General12 min read

How to Build a Brand Analytics Framework That Proves Value

How to measure brand investment when your CFO wants numbers and your brand team speaks in sentiment. A framework for connecting brand signals to business outcomes.

By RNO1Michael GaizutisMarko Pankarican
Jun 29, 202612 min read

Why Most Brand Measurement Fails Before It Starts

Short answer: A brand analytics framework is a structured system that connects brand investment to measurable business outcomes — covering awareness, perception, and preference signals alongside commercial outputs like pipeline velocity, pricing power, and customer retention. Without this structure, brand spending looks like faith. With it, brand becomes a defensible line item.

Brand investment sits in an awkward position inside most growth-stage companies. The CFO wants a return figure. The CMO has a sentiment deck. Neither is wrong, but they're speaking different languages, and the conversation usually ends with brand getting cut when the quarter tightens.

The problem isn't that brand is unmeasurable. It's that most teams try to measure brand the same way they measure performance marketing — last-click attribution, immediate conversion, direct ROI in 30 days. That model is the wrong instrument for what brand actually does. Brand shapes the conditions under which paid and outbound campaigns succeed or fail. It is upstream of conversion, not adjacent to it.
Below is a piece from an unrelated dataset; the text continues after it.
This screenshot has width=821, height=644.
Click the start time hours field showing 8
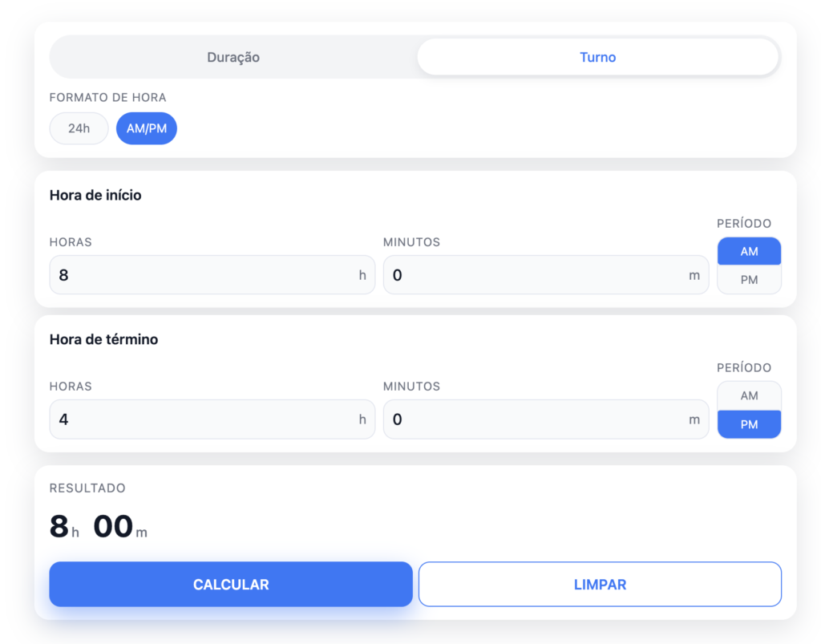(x=212, y=274)
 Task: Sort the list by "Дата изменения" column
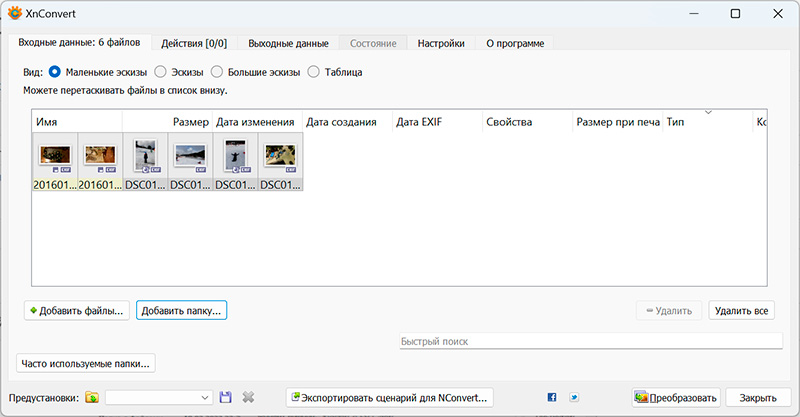click(255, 122)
The Distinction That Unlocks Everything

Brand analytics falls into two categories that should never be collapsed into one report: brand health signals and brand commercial signals.
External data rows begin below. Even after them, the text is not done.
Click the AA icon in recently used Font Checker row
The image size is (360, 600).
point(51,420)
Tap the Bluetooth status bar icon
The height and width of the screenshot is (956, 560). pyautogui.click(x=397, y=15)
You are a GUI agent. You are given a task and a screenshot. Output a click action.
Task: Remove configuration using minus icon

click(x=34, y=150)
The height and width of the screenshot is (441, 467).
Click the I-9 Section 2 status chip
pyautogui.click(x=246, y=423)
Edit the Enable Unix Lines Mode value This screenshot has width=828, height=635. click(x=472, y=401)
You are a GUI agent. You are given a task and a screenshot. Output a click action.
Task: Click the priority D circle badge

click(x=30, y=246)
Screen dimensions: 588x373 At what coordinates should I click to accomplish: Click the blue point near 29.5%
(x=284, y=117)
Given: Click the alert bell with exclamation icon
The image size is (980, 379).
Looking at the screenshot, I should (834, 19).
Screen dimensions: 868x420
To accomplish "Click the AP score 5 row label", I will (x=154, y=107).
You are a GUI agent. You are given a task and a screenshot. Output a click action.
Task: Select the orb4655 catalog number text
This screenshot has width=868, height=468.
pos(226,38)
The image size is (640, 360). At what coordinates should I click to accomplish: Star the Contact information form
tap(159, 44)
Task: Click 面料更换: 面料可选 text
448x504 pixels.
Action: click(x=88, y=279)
Brand health signals tell you what the market currently believes about you. Brand commercial signals tell you what that belief is doing to your revenue mechanics.
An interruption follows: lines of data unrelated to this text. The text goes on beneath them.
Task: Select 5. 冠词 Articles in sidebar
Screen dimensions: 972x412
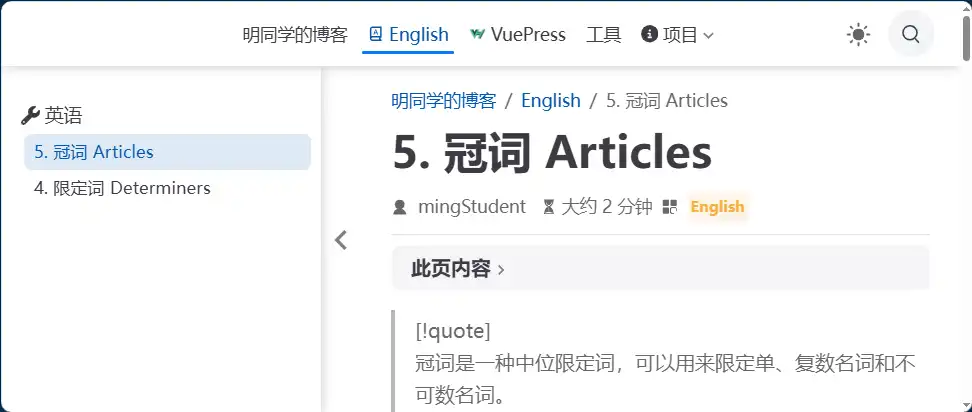Action: [94, 152]
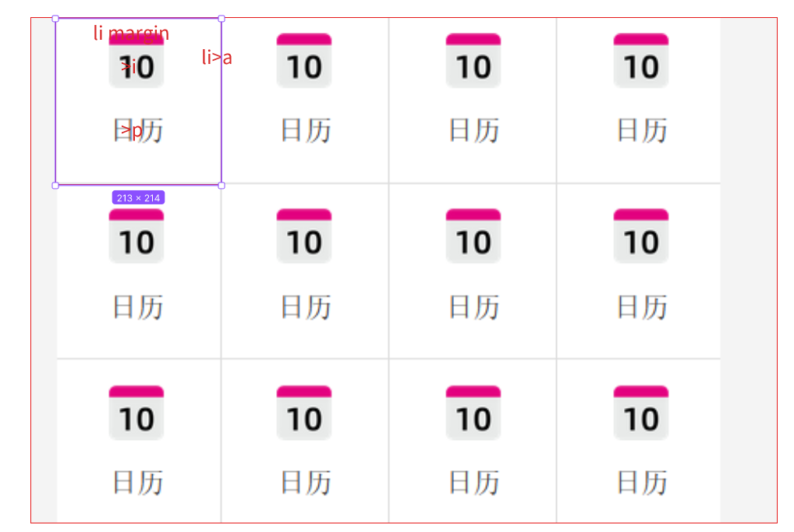The image size is (794, 532).
Task: Click the 日历 label in row two, column one
Action: (138, 307)
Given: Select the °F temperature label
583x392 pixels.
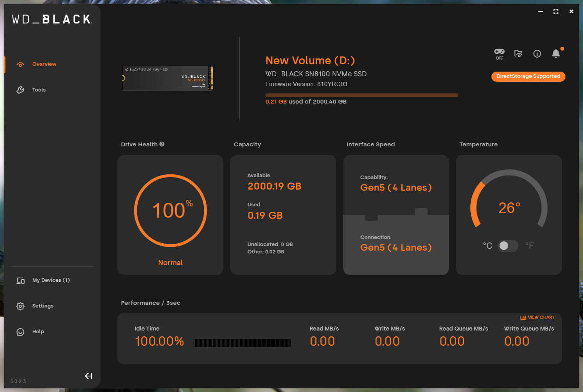Looking at the screenshot, I should coord(529,246).
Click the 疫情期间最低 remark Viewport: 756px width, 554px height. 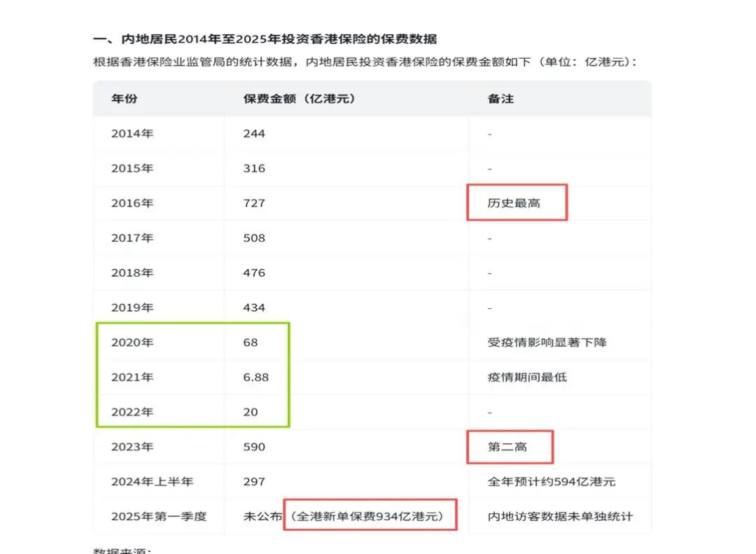[527, 378]
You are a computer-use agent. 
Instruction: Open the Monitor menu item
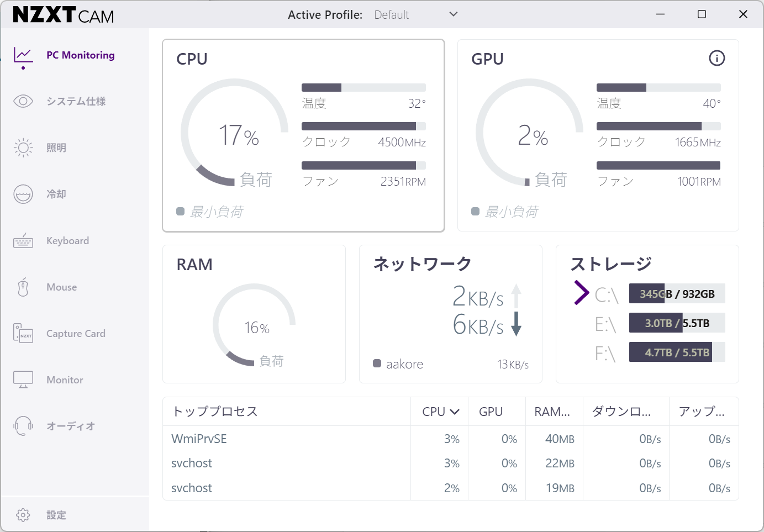tap(65, 380)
Most teams track only the first category — awareness numbers, share of voice, net promoter scores — and then present them to a CFO who reasonably asks: "So what?" The answer requires the second category, and the second category is almost always missing.

Before you instrument anything, establish this distinction inside your organization. It changes what you build, what you report, and who owns each metric.

The 4-Layer Brand Analytics Framework

Structure your measurement around four ascending layers of evidence, each building on the one below it.

Layer 1: Awareness and Reach

This is the entry point. What percentage of your addressable market knows you exist, and where are they encountering you?

The most practical signals here aren't survey-based — they're behavioral. Branded search volume (tracked through Google Search Console or keyword tools like Ahrefs) tells you whether people are looking for you specifically, not just finding you by accident. Direct traffic to your website, broken out by segment, tells a similar story.

One concrete thing to track: the ratio of branded to non-branded search queries over time. When this ratio rises without a corresponding paid spend increase, brand is working. When it stays flat despite heavy content and outbound investment, you have an awareness ceiling that paid cannot solve.

Layer 2: Perception

Awareness without favorable perception is a liability. This layer answers what people believe about you once they encounter you.

The most reliable perception data comes from sources you didn't create. G2 review categories — specifically the language reviewers use to describe outcomes, not just scores — reveal how customers frame the value they received. Support ticket sentiment, churned-customer exit interviews, and sales call recordings (particularly the objection patterns) are more reliable than internal surveys because they capture unprompted belief.

A useful exercise: pull your last 20 lost deals where brand was cited as a factor. What did the prospect say specifically? "We hadn't heard of you" is an awareness problem. "We weren't sure you served companies our size" is a positioning problem. "We went with the one that felt more enterprise" is a perception problem. The distinction drives entirely different responses.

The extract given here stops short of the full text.